**Source material:**

===

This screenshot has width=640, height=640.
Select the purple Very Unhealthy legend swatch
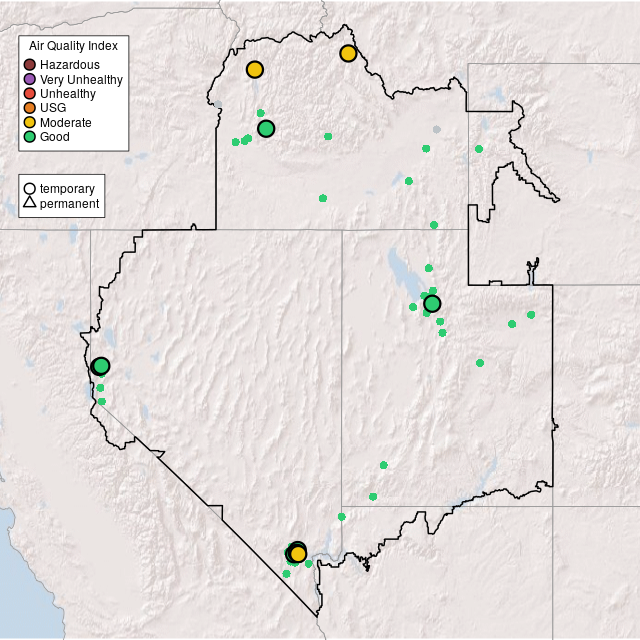pos(30,79)
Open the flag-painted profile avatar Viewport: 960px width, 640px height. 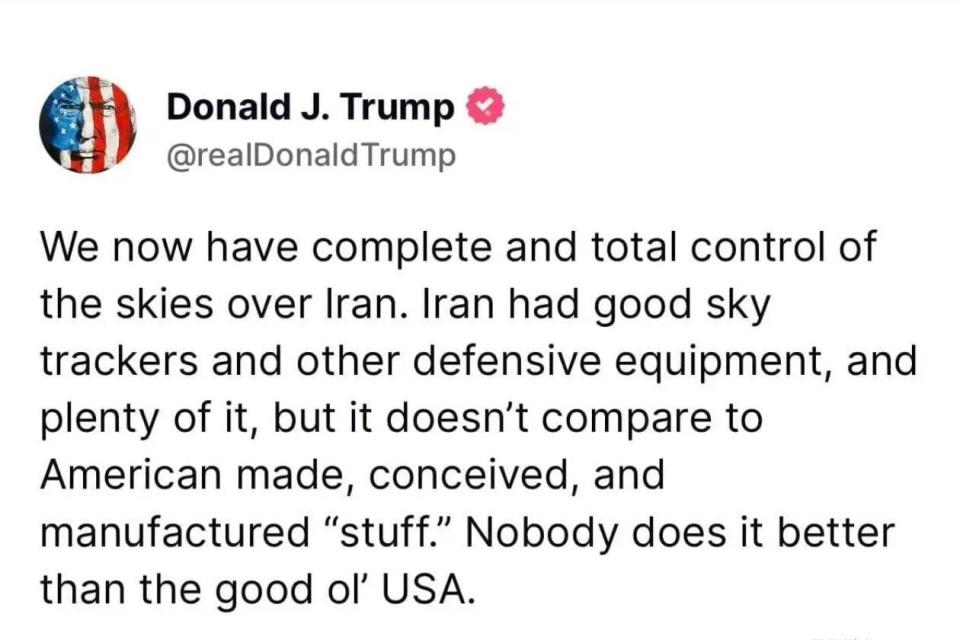tap(88, 125)
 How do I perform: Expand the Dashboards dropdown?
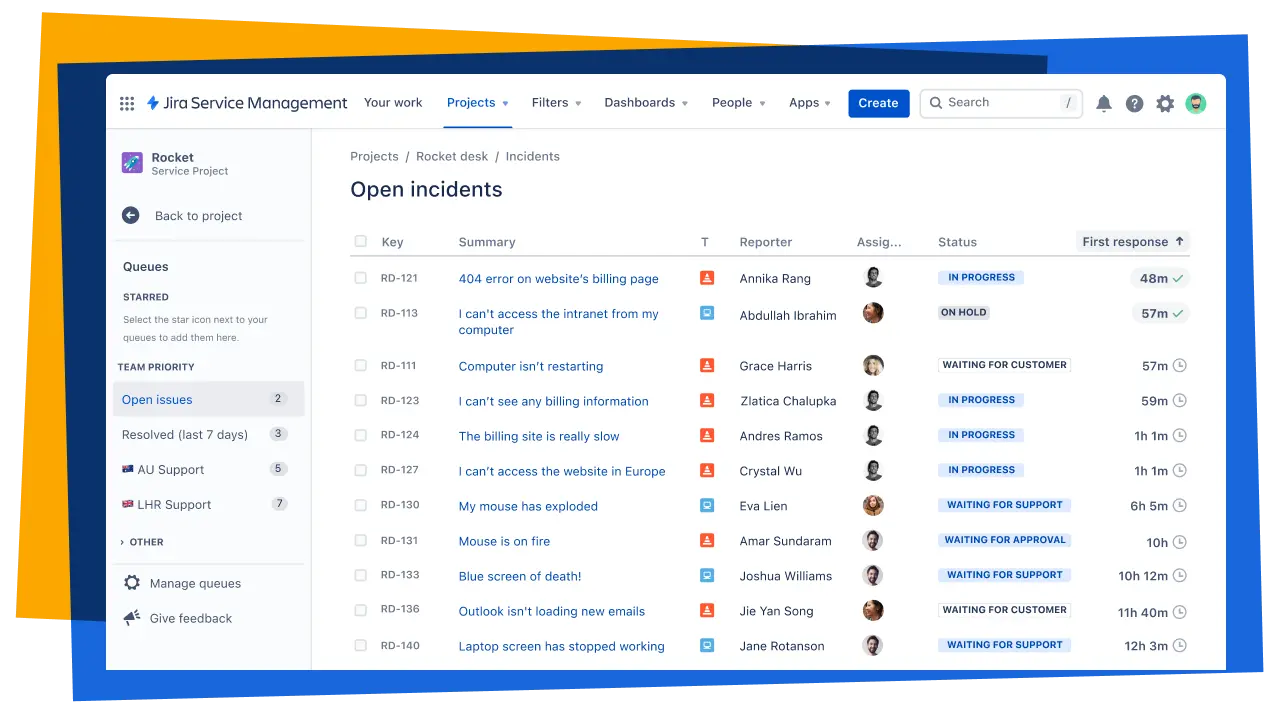646,103
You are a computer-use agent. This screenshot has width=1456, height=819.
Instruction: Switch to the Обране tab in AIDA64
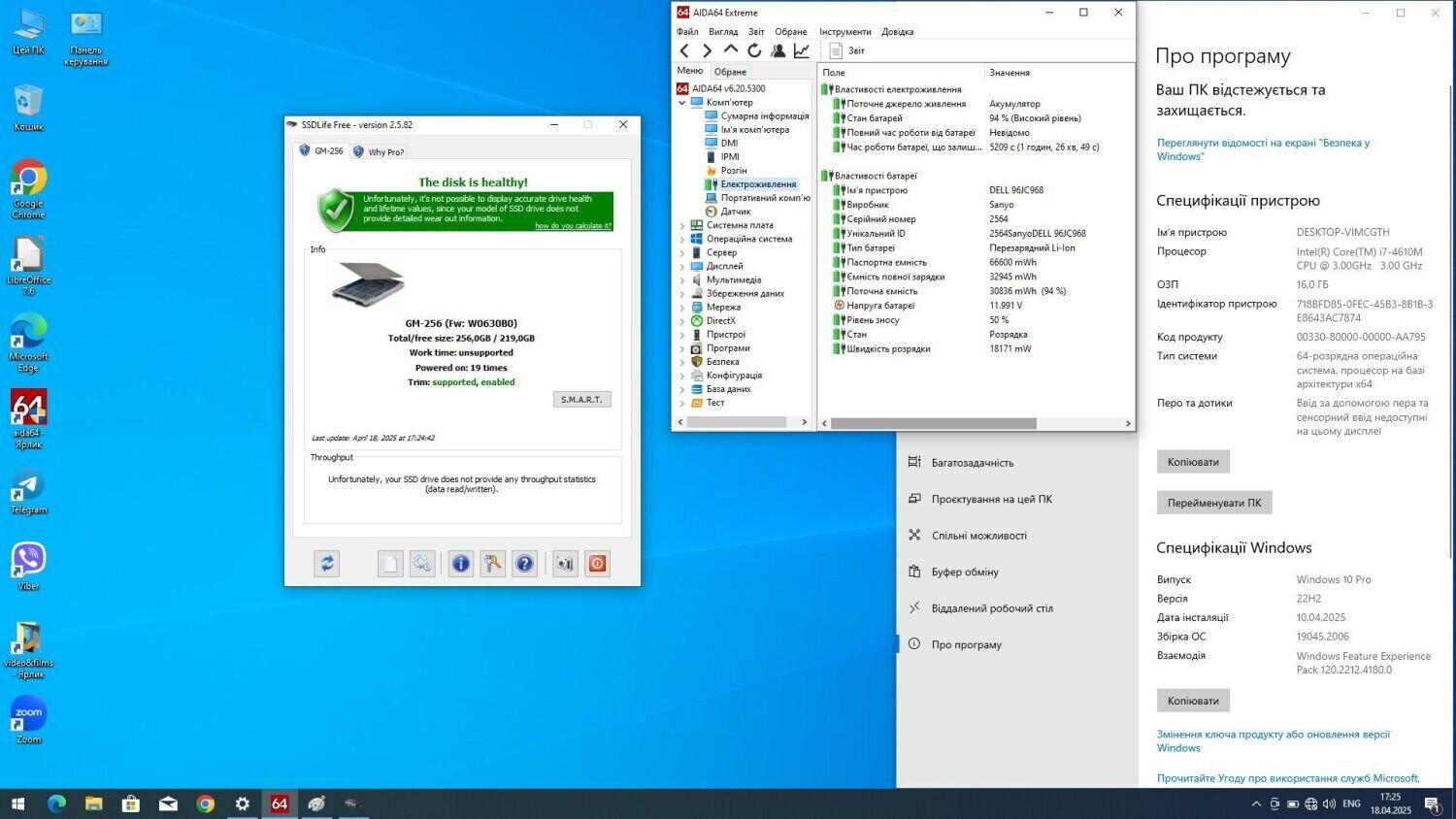tap(730, 72)
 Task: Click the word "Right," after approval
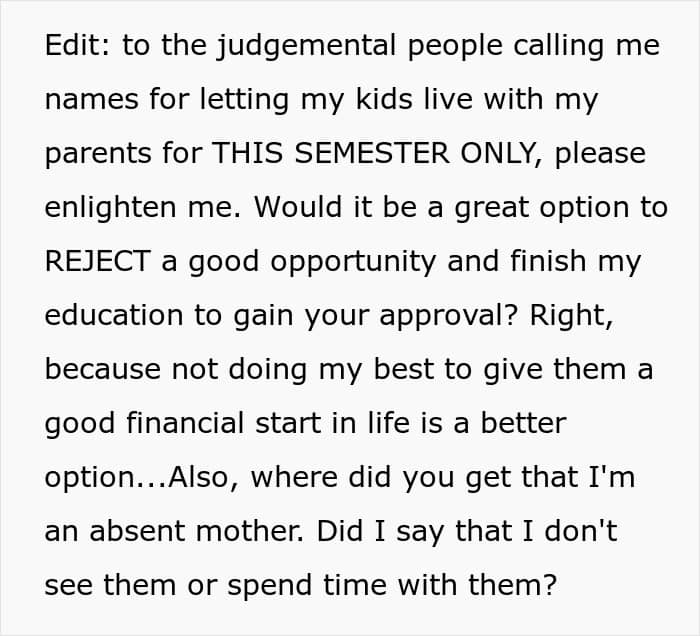(571, 316)
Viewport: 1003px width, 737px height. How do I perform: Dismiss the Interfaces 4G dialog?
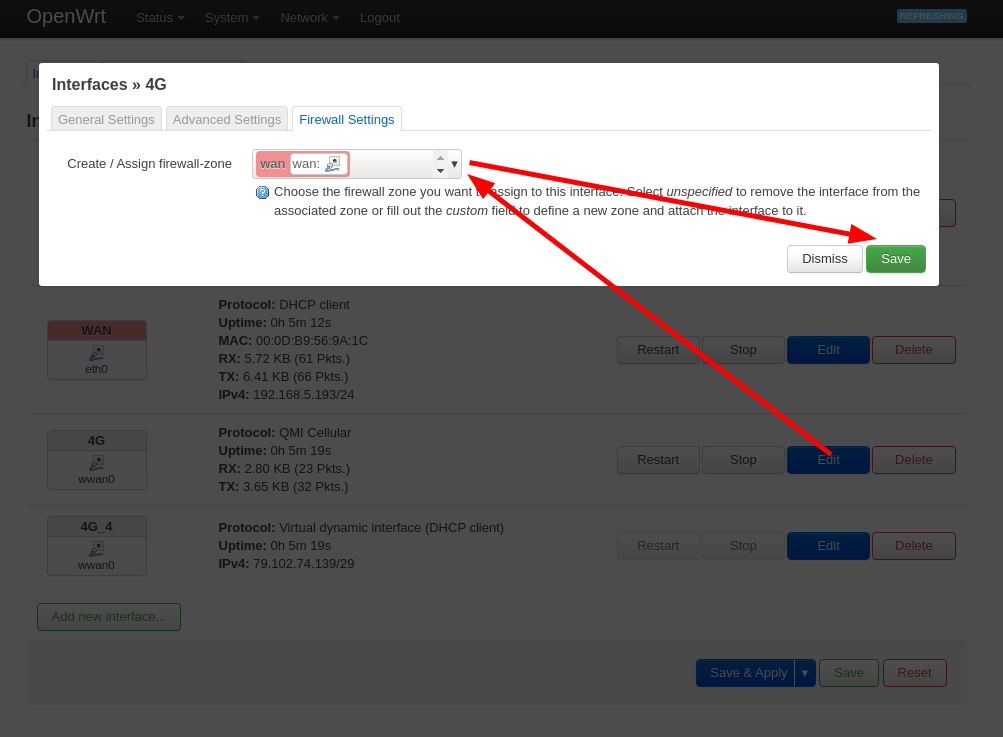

===

**Work to be completed:**
Word for word, set down the lines from the line with "You are a computer-use" through the last line of the entries, and nothing else; the pictures stay out.

**Exercise response:**
You are a computer-use agent. This screenshot has width=1456, height=819.
Instruction: Switch to the Обране tab in AIDA64
tap(730, 72)
 Task: Click the word "Right," after approval
(571, 316)
Viewport: 1003px width, 737px height. How do I perform: Dismiss the Interfaces 4G dialog?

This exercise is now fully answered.